Upon completing this work, Megiatto was about to sign on as a professor at BisFuel when he heard about an opening at Unicamp’s Chemistry Institute. He decided to return to Brazil. From here, he maintains an ongoing collaboration with the American group through integrated research, online meetings and, in the future, a student exchange program between the Brazilian and American laboratories, for upcoming stages of the study that will require the use of specific equipment located in either country.

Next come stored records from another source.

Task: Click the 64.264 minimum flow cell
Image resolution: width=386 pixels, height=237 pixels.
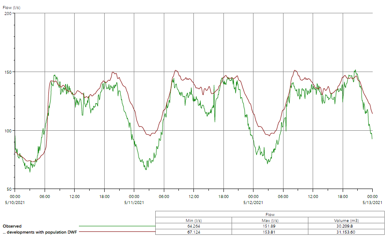Action: (x=193, y=226)
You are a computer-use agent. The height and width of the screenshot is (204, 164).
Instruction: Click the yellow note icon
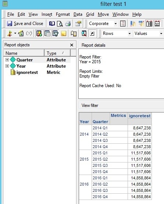click(x=64, y=33)
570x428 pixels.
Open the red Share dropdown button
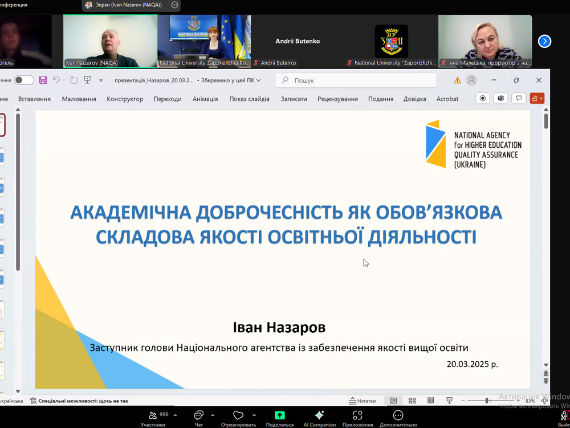(537, 99)
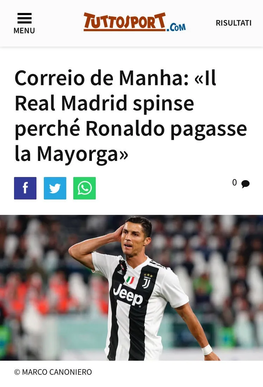Share the article via WhatsApp

(85, 188)
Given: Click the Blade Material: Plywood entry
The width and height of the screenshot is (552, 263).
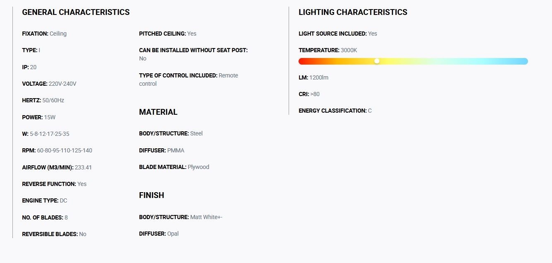Looking at the screenshot, I should 174,167.
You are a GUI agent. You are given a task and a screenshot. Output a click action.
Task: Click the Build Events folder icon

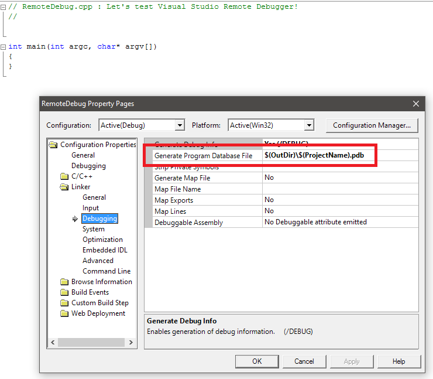pyautogui.click(x=64, y=292)
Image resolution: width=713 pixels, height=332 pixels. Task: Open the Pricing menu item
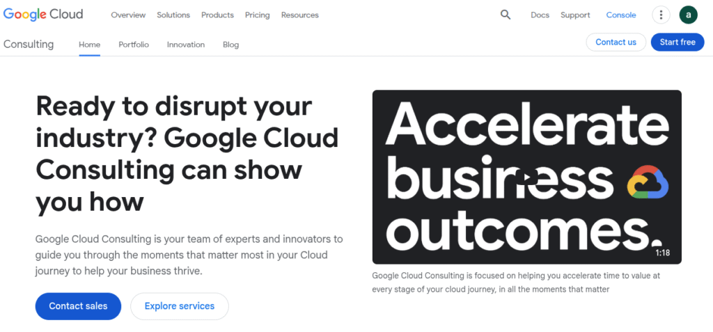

In the near future, Megiatto wants to find a way of improving the performance of the porphyrin-based material and the efficiency of the photochemical process, aiming ultimately to reduce the cost of energy production. His plan is to make the porphyrin and phenol molecules organize themselves spontaneously like pieces in a construction set, instead of needing to be chemically bound to each other. He explains that it’s necessary to find out how to “talk” to these chemicals dispersed in a solution: “You there, come over here, hold hands with that other molecule over there…”. Once again, this is not science fiction, but part of a science called supramolecular chemistry. “The costs would drop significantly and efficiency would improve,” predicts the chemist, if his project succeeds.

Far from standing alone in his quest for fossil-free fuels, Megiatto was invited in late February 2014 to explain the new technology and discuss future alternatives at the Delft University of Technology in the Netherlands. He also talked about artificial photosynthesis at the multidisciplinary meeting Frontiers of Science, organized in England by the Royal Society, FAPESP, and the Brazilian Academy of Sciences. If joint initiative is all it takes, then the days of plants doing all the photosynthesis are numbered.

Scientific articles
MEGIATTO, J. D. et al. A bioinspired redox relay that mimics radical interactions of the Tyr-His pairs of photosystem II. Nature Chemistry. on-line. Feb. 9, 2014.
MEGIATTO, J. D. et al. Mimicking the electron transfer chain in photosystem II with a molecular triad thermodynamically capable of water oxidation. PNAS. V. 109, p. 15.578-583. 2012.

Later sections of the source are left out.